I wondered if my three-year bloggerversary would be a good time to call it quits. Even now, as the clock nears 1:00 a.m., I am wondering if quitting after this post would be a good idea. But I don’t think I will. I have posted at least once a week EVERY week for THREE YEARS and I’m not sure I want to break this streak just yet. Though I don’t always have much time to write (and occasionally not much to write about), when I do have something I really want to say I want my platform to be there for me, and I want the precedent I have set to motivate me. If I decided I would just post whenever the heck I felt like it, I would never post anything. I would keep putting it off and putting it off until the issue was no longer relevant and then feel bad about myself for not saying something I wanted to say. Though my readership is small, I feel a responsibility to them as well. When I read a thoughtful comment or hear from a friend or acquaintance that something I wrote touched them, I feel great, and humbled, and glad that I have this blog.
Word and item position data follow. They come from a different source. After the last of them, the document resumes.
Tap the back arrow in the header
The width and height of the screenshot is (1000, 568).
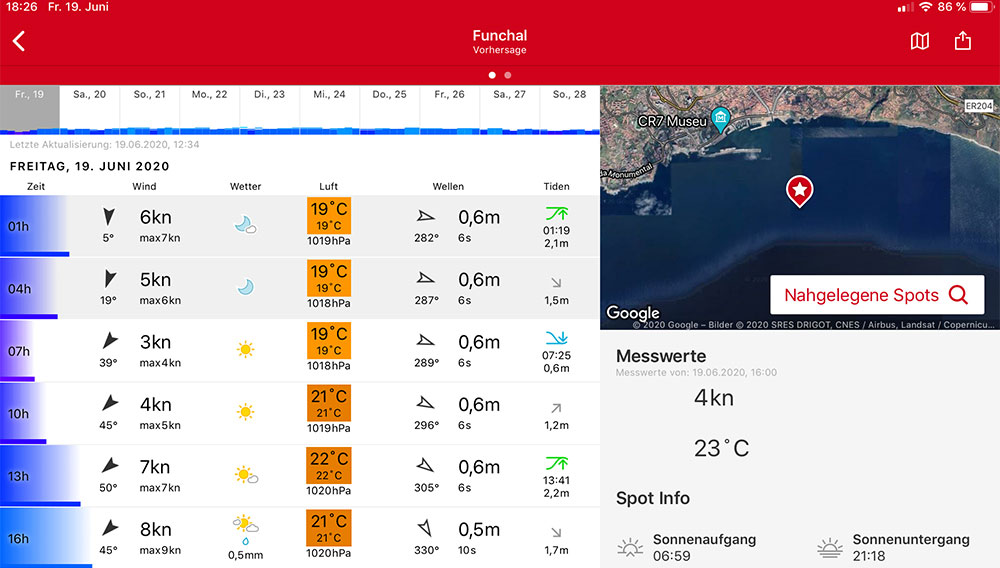point(19,41)
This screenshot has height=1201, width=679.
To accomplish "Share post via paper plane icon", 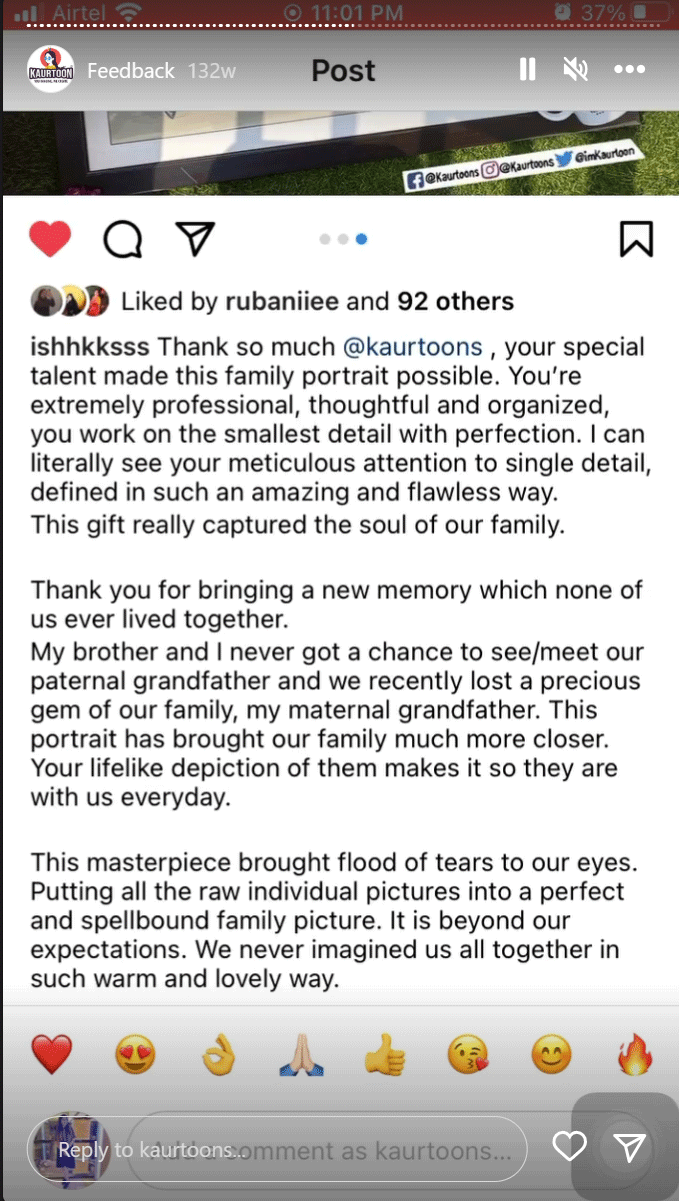I will 195,238.
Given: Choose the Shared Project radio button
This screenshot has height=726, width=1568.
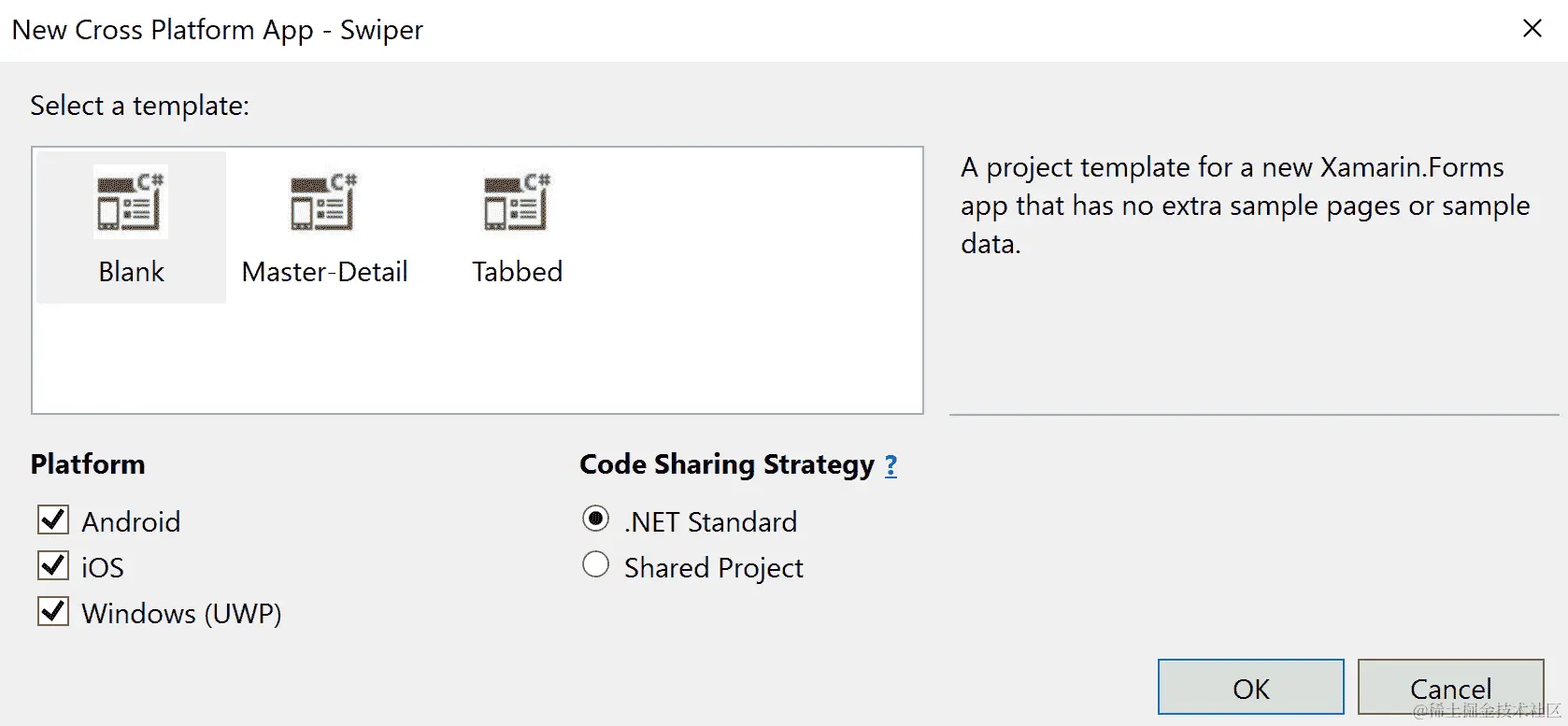Looking at the screenshot, I should pyautogui.click(x=595, y=564).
I recently read a blog post by author Kim Thompson, the gist of which is that if you don’t have anything to blog about, don’t blog. While I am fairly suspicious of the merits of “content generation” for its own sake (especially as part of a business model), I think there is a difference between simply “generating content” as a product, and writing as a process.
My blog is a process. I might not begin the week knowing what I’m going to write about, but I know I’m going to write. The wheels keep turning and as I write I get better at it. Though I’m not happy with everything I post, the fact that it must go up means that I can’t give in to the paralyzing fear of mediocrity, and as an artist, this is one of the most important tools I can have. If I twiddled my thumbs and waited for my masterpiece to come along, it never would–there would be no foundation for it, no process through which to manifest it.
NiftyNotCool is a process. This virtual person who tweets and blogs and tries to be good and oh-so-clever. Her virtual heart isn’t broken anymore and she no longer needs her self-deprecating virtual armor but I’ve become fond of her. We’ve come this far and there’s still no end goal in sight.
Which is fine, I guess. Life is a process and the blog is part of it. It may change someday; it may get a new look or a new name or a new medium. I may not always be able to post as often as I do now. But it’s not really the blog itself that matters, it’s the process.
Three years from the first step, and I think I finally figured out why I keep going.